(TEKS YANG DIBERIKAN):

^^^^^^^^^^^^^^^^

Lantas, bagaimanakah menyelenggarakan resepsi pernikahan yang Islami itu?. Selama ini memang yang banyak ditulis oleh para ulama adalah berkaitan dengan fiqh walimah, seperti wajibnya menghadiri undangan, walimah yang sederhana, tentang tarian dan rebana, serta sunnah-sunnah yang dilakukan bagi mereka yang diundang. Jarang sekali yang memberikan panduan teknis tentang pelaksanaan walimah, sehingga lazim kita temukan resepsi pernikahan dilakukan dengan cara-cara yang tidak Islami, seperti makan dengan berdiri ( standing party ), campur baur tamu laki-laki dan perempuan, sampai pada digelarnya organ tunggal dengan penyanyi bersuara merdu dan memamerkan auratnya.
Sejatinya, agar sebuah acara walimah berjalan secara Islami dan mendapatkan barakah dan ridho Allah Swt, haruslah memperhatikan hal-hal berikut:
Pertama, tempat duduk tamu laki-laki dan perempuan harus terpisah ( infishal ). Setidaknya ada hijab yang membatasi antara tempat duduk laki-laki dan perempuan. Karena Islam mengharamkan adanya campur-baur antara laki-laki dan perempuan (ikhtilat) kecuali dalam hal-hal tertentu seperti pada pelaksanaan ibadah haji di Masjidil Haram.
Kedua, makan dan minum dengan cara yang Islami. Tidak diperbolehkan makan dan minum dengan berdiri. Hal ini berdasarkan larangan dari Rasulullah Saw. Dari Anas dan Qatadah, Rasulullah Saw bersabda, ”Sesungguhnya beliau melarang seseorang minum sambil berdiri, Qotadah berkata, ”Bagaimana dengan makan?” beliau menjawab: “Itu kebih buruk lagi”. ( HR. Muslim dan Turmidzi ). Hadits yang lain dari Abu Hurairah, Rasulullah Saw bersabda, “Jangan kalian minum sambil berdiri ! Apabila kalian lupa, maka hendaknya ia muntahkan !” ( HR. Muslim ). Maka penyelenggara walimah tidak diperbolehkan mengadakan standing party. Harus disiapkan tempat duduk untuk seluruh tamu yang hadir.
Jika sahibul bayt berpandangan bahwa merokok itu haram, maka sebaiknya diumumkan kepada hadirin baik di dalam undangan maupun di tempat acara, agar tidak merokok saat acara walimah berlangsung.

^^^^^^^^^^^^^^^^

(PERMINTAAN): Lanjutkan tulisan tentang resepsi pernikahan yang Islami di atas, mulai sesudah kalimat terakhirnya.

(DATA YANG DIBERIKAN):
^^^^^^^^^^^^^^^^

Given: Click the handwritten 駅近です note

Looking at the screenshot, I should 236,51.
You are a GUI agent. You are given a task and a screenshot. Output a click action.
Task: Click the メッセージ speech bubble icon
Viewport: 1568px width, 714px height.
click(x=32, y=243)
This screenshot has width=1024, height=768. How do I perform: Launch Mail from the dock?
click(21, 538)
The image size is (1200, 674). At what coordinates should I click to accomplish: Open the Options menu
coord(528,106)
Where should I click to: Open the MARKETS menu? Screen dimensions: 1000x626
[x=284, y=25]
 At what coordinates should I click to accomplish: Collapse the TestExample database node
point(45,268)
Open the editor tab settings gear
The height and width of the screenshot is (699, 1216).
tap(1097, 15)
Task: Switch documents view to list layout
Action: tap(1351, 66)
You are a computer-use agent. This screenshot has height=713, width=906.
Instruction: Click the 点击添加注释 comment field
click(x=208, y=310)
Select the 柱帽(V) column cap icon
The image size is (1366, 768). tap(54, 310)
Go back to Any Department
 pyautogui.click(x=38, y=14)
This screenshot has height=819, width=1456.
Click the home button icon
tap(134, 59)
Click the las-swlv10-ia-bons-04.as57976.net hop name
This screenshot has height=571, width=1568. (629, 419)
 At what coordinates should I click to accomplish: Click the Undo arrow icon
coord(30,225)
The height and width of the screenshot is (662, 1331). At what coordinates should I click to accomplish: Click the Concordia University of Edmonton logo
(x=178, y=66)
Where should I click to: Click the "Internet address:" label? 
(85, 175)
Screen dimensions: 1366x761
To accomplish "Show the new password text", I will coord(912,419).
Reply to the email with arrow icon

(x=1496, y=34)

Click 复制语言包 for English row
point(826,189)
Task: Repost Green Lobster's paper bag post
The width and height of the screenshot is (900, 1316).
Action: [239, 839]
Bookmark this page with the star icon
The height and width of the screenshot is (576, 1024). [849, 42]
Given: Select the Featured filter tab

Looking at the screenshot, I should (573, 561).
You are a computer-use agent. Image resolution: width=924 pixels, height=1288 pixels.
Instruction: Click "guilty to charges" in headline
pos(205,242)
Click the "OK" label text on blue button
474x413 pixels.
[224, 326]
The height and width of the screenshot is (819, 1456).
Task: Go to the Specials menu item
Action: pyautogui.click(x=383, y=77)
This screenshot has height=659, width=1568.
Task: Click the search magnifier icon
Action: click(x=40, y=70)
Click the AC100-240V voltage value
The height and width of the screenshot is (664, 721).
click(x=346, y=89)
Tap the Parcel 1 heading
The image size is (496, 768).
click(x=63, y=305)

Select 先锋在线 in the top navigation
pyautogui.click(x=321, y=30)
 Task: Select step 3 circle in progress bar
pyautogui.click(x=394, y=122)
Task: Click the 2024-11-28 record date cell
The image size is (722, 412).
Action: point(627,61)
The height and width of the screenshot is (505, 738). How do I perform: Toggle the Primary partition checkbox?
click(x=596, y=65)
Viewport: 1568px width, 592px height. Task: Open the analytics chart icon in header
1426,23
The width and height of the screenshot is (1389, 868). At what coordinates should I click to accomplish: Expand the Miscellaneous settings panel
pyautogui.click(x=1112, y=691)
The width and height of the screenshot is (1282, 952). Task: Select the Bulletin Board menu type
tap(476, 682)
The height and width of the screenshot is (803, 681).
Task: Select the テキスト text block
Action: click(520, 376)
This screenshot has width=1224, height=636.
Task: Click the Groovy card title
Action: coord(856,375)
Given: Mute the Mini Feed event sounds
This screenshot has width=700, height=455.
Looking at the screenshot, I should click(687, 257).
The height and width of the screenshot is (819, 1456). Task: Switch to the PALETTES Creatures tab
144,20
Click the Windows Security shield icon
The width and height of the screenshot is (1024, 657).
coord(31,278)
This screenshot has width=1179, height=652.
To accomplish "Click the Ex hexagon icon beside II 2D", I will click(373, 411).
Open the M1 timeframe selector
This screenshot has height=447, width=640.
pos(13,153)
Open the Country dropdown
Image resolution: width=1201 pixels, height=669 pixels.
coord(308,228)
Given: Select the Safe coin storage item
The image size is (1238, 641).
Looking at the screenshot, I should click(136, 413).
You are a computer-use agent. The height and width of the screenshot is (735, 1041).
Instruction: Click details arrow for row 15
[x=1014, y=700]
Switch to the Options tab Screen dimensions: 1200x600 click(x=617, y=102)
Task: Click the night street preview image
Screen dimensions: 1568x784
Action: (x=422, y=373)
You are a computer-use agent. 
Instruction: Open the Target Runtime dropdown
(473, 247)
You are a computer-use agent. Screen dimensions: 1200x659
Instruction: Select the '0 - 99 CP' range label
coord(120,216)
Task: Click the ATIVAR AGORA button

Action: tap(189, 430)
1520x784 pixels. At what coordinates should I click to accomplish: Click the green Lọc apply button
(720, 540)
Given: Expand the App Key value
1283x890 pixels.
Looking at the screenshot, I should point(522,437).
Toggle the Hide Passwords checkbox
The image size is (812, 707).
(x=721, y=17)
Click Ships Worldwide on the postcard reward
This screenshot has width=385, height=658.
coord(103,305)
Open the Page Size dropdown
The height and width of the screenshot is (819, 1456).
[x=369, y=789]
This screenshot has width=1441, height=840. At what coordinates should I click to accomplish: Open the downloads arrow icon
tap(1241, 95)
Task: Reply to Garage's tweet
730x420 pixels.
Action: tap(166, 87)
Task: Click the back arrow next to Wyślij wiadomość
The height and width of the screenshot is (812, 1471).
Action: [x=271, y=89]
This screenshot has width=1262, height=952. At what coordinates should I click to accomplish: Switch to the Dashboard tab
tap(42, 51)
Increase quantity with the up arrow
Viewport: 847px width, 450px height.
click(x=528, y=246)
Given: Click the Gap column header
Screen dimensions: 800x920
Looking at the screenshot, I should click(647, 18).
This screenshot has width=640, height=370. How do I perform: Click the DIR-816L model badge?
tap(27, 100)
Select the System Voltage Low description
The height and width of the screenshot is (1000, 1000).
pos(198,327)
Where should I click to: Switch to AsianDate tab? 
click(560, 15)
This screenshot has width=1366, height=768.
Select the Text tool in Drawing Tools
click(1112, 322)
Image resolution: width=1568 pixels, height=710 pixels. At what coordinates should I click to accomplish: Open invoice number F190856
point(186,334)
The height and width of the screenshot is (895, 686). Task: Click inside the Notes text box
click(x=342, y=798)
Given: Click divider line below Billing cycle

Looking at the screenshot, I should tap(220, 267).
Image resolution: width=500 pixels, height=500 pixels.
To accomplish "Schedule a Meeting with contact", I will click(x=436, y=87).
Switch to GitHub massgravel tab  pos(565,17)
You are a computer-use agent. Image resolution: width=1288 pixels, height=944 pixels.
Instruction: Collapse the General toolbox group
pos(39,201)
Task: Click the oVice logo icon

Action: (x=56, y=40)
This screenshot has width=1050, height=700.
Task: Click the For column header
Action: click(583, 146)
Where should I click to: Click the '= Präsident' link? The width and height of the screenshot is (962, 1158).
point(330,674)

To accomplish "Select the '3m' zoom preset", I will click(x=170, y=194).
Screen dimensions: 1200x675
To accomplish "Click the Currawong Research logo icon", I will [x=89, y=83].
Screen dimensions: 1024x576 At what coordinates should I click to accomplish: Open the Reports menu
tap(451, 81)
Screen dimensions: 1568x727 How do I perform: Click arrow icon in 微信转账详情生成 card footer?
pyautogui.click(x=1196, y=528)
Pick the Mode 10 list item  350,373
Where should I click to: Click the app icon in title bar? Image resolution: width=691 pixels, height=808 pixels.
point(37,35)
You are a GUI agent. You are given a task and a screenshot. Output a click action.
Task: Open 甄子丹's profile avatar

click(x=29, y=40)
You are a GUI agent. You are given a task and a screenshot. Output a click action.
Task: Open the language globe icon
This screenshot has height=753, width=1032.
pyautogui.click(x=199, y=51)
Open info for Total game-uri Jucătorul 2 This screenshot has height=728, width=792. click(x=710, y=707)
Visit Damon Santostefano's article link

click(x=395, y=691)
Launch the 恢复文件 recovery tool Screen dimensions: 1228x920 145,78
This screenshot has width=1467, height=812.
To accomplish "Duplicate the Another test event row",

^^^^^^^^^^^^^^^^

(JAWABAN TUGAS):
Ketiga, para tamu undangan diminta untuk mengenakan busana yang syar’i, yang menutup seluruh auratnya. Allah Swt berfirman, “Katakanlah kepada wanita yang beriman: “Hendaklah mereka menahan pandangannya, dan kemaluannya, dan janganlah mereka menampakkan perhiasannya, kecuali yang ( biasa ) nampak dari padanya. dan hendaklah mereka menutupkan kain kudung kedadanya, dan janganlah menampakkan perhiasannya…….” ( QS. An Nuur [24] : 31 ).
Keempat, tidak berjabat tangan dengan selain mahramnya. Sesuai dengan hadits yang diriwayatkan oleh Imam Ahmad, bahwa Nabi Muhammad SAW tidak menyalami perempuan yang berba’iat kepadanya dalam Baia’tur Ridlwan.
Kelima, tidak diiringi dengan tarian dan nyanyian ( musik ) yang tidak Islami. Diperbolehkan adanya rebana dan nyanyian yang dilantunkan oleh anak-anak kecil, sesuai dengan sabda Rasulullah saw, “Pembeda antara perkara halal dengan yang haram pada pesta pernikahan adalah rebana dan nyanyian ( yang dimainkan oleh anak-anak kecil )” ( HR. Tirmidzi, Nasai, Ibnu Majah, Ahmad, Al Hakim ).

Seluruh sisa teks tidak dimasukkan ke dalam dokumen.